NAD激酶的基因組過表達及其調控PHB合成的機制研究

在微生物利用有機質進行生物轉化的過程中，輔酶NADPH作為還原力參與了多種生物合成反應，發揮著重要的調控作用。通過基因工程的手段，對細胞內的代謝途徑進行改造，增加NADPH的供給，可以提高生物合成反應的效率。我們前期的研究發現，過表達NAD激酶能夠提高重組大腸桿菌中聚3-羥基丁酸酯(PHB)的生物合成。在此基礎上，我們擬在大腸桿菌中構建DNA片段的多次染色體整合系統，將1-4個NAD激酶基因整合到基因組中，獲得遺傳穩定的過表達NAD激酶重組菌。在正常生理狀態和PHB合成條件下，分別對不同NAD激酶表達水平的細菌中關鍵蛋白的表達量及酶活、胞內輔酶濃度、發酵產物及產量和PHB的產量等進行研究，解析基因過表達引起的細菌生理學變化，尋找胞內與NAD激酶協同作用的潛在調控位點，從而探索NAD激酶促進PHB合成的機理，為進一步的代謝工程改造和NAD激酶在其他生物合成途徑中的套用提供理論基礎。
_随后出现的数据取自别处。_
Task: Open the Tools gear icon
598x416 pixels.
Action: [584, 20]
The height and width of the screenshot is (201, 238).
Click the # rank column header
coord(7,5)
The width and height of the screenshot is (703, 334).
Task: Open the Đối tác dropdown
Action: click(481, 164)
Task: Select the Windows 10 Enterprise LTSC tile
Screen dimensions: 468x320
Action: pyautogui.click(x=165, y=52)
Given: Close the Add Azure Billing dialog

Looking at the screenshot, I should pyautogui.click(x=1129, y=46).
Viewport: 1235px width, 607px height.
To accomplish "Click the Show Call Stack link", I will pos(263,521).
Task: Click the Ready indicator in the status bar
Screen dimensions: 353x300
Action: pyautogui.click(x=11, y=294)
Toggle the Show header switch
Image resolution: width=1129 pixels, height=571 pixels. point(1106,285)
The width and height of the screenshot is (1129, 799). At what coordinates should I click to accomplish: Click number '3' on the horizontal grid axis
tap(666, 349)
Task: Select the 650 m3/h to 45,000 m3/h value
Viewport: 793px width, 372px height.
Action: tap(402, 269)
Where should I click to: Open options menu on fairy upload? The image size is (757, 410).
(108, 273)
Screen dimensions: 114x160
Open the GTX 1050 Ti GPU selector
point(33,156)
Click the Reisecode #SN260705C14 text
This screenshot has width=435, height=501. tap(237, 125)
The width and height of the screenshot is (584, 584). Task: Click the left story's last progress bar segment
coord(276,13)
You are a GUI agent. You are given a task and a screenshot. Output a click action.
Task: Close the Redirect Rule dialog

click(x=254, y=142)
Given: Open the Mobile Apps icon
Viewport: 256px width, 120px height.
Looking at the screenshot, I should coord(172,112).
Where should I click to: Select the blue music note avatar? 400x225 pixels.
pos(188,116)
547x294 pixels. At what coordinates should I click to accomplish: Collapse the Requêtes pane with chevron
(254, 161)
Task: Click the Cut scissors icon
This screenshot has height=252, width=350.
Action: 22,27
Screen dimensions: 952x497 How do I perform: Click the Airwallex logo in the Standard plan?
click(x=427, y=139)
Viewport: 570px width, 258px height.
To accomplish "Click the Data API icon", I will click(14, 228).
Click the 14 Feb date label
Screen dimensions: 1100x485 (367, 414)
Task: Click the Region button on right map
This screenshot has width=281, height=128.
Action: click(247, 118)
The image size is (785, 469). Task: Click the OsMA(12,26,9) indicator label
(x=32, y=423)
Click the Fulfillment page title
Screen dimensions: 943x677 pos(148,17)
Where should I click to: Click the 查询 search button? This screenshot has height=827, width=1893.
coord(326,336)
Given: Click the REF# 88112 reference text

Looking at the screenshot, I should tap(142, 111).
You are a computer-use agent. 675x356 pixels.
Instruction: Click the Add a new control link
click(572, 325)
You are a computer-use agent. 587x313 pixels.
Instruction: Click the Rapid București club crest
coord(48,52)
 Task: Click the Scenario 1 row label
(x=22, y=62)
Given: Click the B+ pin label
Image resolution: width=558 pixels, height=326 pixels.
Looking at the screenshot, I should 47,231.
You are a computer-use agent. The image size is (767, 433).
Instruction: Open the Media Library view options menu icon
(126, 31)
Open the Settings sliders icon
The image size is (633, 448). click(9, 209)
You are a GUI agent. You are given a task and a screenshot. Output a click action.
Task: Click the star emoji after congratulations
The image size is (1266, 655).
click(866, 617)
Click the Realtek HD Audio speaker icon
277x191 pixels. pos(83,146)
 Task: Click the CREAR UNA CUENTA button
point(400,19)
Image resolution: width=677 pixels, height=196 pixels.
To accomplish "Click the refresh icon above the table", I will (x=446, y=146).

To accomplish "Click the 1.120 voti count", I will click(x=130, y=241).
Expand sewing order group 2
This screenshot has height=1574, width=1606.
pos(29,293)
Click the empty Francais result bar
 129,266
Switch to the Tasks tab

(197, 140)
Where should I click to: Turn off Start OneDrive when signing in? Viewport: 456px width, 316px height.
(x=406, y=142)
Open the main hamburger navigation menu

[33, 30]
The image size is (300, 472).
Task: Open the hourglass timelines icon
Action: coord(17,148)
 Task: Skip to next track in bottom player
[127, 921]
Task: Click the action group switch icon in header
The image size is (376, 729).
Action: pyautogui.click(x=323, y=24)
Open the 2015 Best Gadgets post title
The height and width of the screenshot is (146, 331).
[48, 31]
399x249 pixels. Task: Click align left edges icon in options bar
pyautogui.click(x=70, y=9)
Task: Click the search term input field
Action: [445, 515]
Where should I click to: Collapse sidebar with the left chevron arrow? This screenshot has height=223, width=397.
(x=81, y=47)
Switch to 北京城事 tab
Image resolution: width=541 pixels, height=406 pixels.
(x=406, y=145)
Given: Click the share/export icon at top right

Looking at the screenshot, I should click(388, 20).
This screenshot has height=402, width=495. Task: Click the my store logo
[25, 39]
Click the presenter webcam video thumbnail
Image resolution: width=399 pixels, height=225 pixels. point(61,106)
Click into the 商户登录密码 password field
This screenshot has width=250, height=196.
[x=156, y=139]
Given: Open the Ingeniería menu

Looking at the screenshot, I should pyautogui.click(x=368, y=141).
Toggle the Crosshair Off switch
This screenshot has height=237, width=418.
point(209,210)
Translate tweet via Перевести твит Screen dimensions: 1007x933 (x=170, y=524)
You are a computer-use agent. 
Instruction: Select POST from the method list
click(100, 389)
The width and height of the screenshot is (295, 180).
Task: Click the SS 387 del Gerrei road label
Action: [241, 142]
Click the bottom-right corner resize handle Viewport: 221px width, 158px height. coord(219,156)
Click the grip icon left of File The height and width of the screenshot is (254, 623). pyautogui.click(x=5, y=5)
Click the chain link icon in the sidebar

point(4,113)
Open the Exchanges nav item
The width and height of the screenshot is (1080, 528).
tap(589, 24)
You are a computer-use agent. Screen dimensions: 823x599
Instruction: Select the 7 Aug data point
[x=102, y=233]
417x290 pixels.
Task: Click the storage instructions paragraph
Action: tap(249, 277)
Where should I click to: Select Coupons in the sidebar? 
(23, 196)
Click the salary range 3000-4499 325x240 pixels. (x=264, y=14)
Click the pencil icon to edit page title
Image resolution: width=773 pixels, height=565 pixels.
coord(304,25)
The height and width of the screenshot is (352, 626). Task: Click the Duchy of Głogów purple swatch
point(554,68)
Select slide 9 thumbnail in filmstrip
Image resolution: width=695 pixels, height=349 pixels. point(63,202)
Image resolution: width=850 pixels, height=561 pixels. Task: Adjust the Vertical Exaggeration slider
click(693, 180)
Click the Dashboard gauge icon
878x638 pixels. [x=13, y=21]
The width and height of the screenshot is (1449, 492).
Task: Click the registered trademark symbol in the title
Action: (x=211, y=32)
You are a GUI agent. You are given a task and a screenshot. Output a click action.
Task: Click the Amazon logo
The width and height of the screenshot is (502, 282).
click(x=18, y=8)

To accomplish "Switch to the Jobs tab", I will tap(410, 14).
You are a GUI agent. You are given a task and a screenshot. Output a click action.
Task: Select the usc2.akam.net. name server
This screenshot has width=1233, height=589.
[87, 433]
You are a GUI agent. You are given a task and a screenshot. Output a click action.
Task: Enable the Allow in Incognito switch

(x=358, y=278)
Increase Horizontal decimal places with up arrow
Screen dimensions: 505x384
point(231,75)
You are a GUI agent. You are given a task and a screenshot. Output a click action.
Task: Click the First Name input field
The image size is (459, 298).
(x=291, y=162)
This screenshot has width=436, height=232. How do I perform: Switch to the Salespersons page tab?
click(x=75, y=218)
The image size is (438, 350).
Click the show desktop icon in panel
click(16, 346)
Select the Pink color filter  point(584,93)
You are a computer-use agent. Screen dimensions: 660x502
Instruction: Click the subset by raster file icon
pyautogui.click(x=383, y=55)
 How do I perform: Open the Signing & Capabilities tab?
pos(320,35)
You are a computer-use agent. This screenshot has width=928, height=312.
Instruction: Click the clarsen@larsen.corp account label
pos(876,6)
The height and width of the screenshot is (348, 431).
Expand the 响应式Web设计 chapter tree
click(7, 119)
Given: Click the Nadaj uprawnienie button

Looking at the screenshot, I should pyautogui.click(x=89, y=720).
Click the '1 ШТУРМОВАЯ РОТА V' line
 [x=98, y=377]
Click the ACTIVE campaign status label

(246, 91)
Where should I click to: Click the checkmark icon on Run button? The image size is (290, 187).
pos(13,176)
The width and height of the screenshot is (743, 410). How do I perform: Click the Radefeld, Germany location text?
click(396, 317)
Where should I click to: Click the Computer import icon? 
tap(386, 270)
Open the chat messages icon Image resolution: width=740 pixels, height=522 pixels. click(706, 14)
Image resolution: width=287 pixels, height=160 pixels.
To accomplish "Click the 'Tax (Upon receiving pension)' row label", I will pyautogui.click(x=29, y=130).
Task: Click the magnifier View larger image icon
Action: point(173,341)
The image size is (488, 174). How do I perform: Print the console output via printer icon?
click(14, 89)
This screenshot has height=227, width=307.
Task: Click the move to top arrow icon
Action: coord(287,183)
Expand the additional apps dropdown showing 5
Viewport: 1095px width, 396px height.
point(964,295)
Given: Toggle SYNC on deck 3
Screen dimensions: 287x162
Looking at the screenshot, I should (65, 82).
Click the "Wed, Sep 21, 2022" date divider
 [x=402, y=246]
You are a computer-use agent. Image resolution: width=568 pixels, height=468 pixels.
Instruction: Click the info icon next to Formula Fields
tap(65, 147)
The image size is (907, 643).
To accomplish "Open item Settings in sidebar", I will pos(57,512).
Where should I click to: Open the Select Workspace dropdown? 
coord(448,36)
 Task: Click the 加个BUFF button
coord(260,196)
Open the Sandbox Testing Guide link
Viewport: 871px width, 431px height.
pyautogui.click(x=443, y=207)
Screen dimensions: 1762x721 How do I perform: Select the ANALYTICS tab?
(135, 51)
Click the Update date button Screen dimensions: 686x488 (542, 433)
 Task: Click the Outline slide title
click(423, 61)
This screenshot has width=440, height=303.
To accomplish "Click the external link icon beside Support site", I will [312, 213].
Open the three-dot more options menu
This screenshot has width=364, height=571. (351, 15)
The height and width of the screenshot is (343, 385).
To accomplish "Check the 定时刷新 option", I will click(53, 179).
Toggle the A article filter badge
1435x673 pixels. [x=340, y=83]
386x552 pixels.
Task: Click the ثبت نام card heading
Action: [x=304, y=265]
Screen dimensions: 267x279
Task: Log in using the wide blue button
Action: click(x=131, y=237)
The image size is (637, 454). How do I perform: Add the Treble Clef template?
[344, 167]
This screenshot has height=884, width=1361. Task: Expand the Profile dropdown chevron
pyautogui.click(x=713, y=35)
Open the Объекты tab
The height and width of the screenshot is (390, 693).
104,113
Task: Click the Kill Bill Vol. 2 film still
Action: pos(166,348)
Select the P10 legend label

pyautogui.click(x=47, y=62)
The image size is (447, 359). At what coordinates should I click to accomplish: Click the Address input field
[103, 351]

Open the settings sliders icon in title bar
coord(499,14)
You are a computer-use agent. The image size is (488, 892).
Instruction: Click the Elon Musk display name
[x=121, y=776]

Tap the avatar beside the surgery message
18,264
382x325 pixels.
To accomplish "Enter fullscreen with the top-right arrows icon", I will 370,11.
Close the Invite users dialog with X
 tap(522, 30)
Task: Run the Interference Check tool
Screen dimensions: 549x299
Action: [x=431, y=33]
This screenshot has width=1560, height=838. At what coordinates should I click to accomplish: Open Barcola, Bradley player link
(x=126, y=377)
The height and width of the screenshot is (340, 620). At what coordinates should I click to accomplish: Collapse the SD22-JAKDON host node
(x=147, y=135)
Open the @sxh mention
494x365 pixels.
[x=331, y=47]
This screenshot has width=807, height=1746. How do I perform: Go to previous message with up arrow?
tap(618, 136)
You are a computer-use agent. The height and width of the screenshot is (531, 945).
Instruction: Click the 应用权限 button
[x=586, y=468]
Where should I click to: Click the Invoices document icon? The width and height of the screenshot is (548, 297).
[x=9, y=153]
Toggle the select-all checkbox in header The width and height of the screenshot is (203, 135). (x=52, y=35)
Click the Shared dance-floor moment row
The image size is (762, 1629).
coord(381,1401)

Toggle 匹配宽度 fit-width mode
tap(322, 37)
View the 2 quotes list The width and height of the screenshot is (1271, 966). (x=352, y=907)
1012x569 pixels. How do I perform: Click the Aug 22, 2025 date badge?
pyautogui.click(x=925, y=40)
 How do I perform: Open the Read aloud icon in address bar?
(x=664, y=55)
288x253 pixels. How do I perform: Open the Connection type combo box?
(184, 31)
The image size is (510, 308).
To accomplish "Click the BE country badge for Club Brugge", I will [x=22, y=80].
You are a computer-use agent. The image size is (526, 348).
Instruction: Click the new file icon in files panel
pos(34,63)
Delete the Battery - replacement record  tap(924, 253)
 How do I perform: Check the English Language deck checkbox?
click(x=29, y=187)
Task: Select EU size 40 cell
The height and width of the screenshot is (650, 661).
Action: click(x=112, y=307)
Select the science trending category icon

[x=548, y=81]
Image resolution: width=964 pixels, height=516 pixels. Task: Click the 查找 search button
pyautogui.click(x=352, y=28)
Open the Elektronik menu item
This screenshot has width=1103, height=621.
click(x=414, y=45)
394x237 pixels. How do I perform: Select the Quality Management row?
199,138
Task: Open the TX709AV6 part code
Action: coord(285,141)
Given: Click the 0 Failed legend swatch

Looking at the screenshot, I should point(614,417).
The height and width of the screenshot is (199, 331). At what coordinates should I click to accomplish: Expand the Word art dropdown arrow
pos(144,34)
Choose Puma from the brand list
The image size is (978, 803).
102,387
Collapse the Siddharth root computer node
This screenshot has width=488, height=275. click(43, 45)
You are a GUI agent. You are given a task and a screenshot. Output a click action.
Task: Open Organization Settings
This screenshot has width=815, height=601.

本項目利用噬菌體attB-attP和酵母菌FRT-FLP位點特異性重組技術，構建了能在大腸桿菌染色體中進行多次DNA片段插入的自殺質粒；利用該系統，將多個拷貝的NAD激酶基因插入到大腸桿菌染色體中，獲得了遺傳穩定的NAD激酶過表達重組菌E. coli T2。沒有PHB合成時，過表達NAD激酶對細胞正常生長和代謝沒有明顯影響，重組菌和野生型表現出相似的生長速度、細胞乾重、葡萄糖消耗和乙酸產量。引入PHB合成後，基因組水平過表達NAD激酶的重組菌表現出較強的PHB合成能力，搖瓶培養中PHB產量比對照菌提高了30%，與之前研究中質粒過表達提高16-35%的效果接近。基因轉錄分析的結果表明，重組菌中PHB合成操縱子的表達提高了6-8倍，可能是PHB合成得以提高的主要因素；糖酵解途徑中pgi和gapA的表達分別上調了5.8倍和1倍，表明NAD激酶過表達能強化糖酵解從而提高了葡萄糖利用；磷酸戊糖途徑和三羧酸循環中NADPH相關基因的表達沒有明顯變化，轉氫酶pntAB和udhA的表達提高了1-2.5倍，表明NAD激酶過表達時用於PHB合成的還原力主要源於轉氫酶的催化作用。本項目研究提供了一種構建遺傳穩定過表達NAD激酶重組菌的方法，可以為提高其他輔酶依賴的生物合成反應提供參考。